1.12 The Respondent noted in the chart several working diagnosis including mold contamination, organ inflammation due to rapid detoxification, mercury toxicity from tuna fish ingestion, probable Lyme disease, and viral inflammation in the abdomen. The Respondent formulated no specific diagnosis with a specific plan for treatment.

1.13 The Respondent’s care of Patient 1 presents a confusing clinical picture. His evaluation and assessment is unclear and does not result in convincing evidence of diagnosis warranting a significant medical procedure such as a Mediport without further diagnostic workup. The Respondent’s treatment of Patient 1 demonstrates a fundamental lack of clinical-medical knowledge essential to formulate a valid diagnosis.

1.14 The Respondent’s use of alternative medicine does not in itself constitute unprofessional conduct; however, the Respondent created a clinical situation that allowed him to use his alternative medicine without taking additional tests or referring Patient 1 to a hospital setting for intensive testing.


2.1 The Commission has jurisdiction over the Respondent’s license and over the subject matter of this proceeding.
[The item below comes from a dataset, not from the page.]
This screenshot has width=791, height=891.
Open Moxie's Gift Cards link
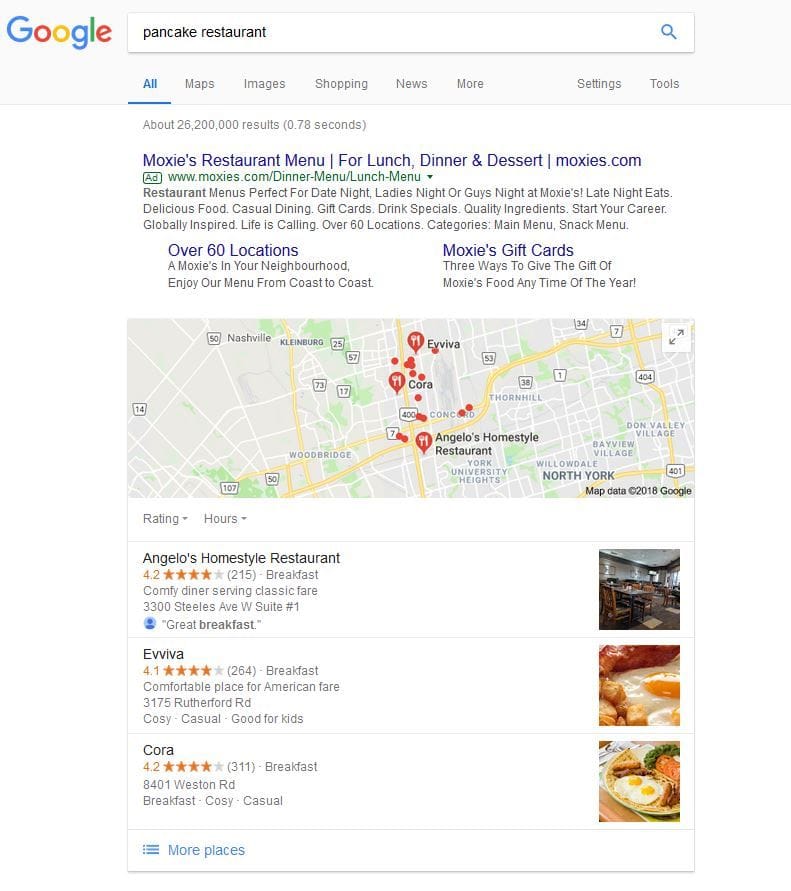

RCW 18.71; RCW 18.130.

2.2 The Commission used its experience, competency and specialized knowledge to evaluate the evidence presented in this case. RCW 34.05.461.

2.3 The Washington Supreme Court held that the standard of proof in disciplinary proceedings against physicians before the Washington State Medical Quality Assurance Commission is proof by clear and convincing evidence. Nguyen v. Department of Health, 144 Wn.2d 516,534, cert. denied, 535 U.S. 904 (2002).

2.4 Based upon Findings of Fact 1.2 through 1.14 above, the Commission concludes that the Department proved by clear and convincing evidence that the Respondent violated RCW 18.130.180(4). This violation constitutes unprofessional conduct and is grounds for disciplinary action.


Based on the foregoing, the Commission hereby issues in this case the following


3.1 . The Respondent shall take the Physician Assessment and Clinical Education Program (PACE) course and evaluation within 180 days from the effective date of this order. The effective date of this Order is the date that the Adjudicative Service Unit places the signed order into the U.S. mail.

3.2 The Respondent shall have a copy of the evaluation sent direct to: Medical Quality Assurance Commission PO Box 47866 Olympia, WA 98504-7866

3.3 Within sixty (60) days of completion of the PACE course, the Respondent shall appear before the Commission or Reviewing Commission Member, with a plan to fulfill the recommendations set forth by PACE. The Commission may, at its discretion, add additional requirements.

3.4 In the event the Respondent does not take the PACE course within 180 days of this Order as set forth above or appear before the Commission within 60 days of completion of the PACE course, his license shall then be SUSPENDED until the requirements of this Order are fulfilled in full.

3.5 The Respondent shall pay a fine to the Commission in the amount of Five Thousand Dollars ($5000.00) which must be received by the Commission within six months from the date of entry of this order. The fine shall be paid by certified or cashier’s check or money order, made payable to the Department of Health and mailed to the Department of Health, Medical Commission, P.O. Box 1099, Olympia, WA 98507-1099.

3.6 The Respondent shall assume all costs of complying with this order.


Protection of the public requires practice under the terms and conditions imposed in this order. Failure to comply with the terms and conditions of this order may result in suspension of the credential after a show cause hearing. If the Respondent fails to comply with the terms and conditions of this order, the Commission may hold a hearing to require the Respondent to show cause why the credential should not be suspended, Alternatively, the Commission may bring additional charges of unprofessional conduct under RCW 18,130.18.0(9), In either case, the Respondent will be afforded notice and an opportunity for a hearing on the issue of non-compliance.

Dated this 31st day of July, 2007.

Medical Quality Assurance Commission

Panel Chair

This page was revised on July 1, 2014.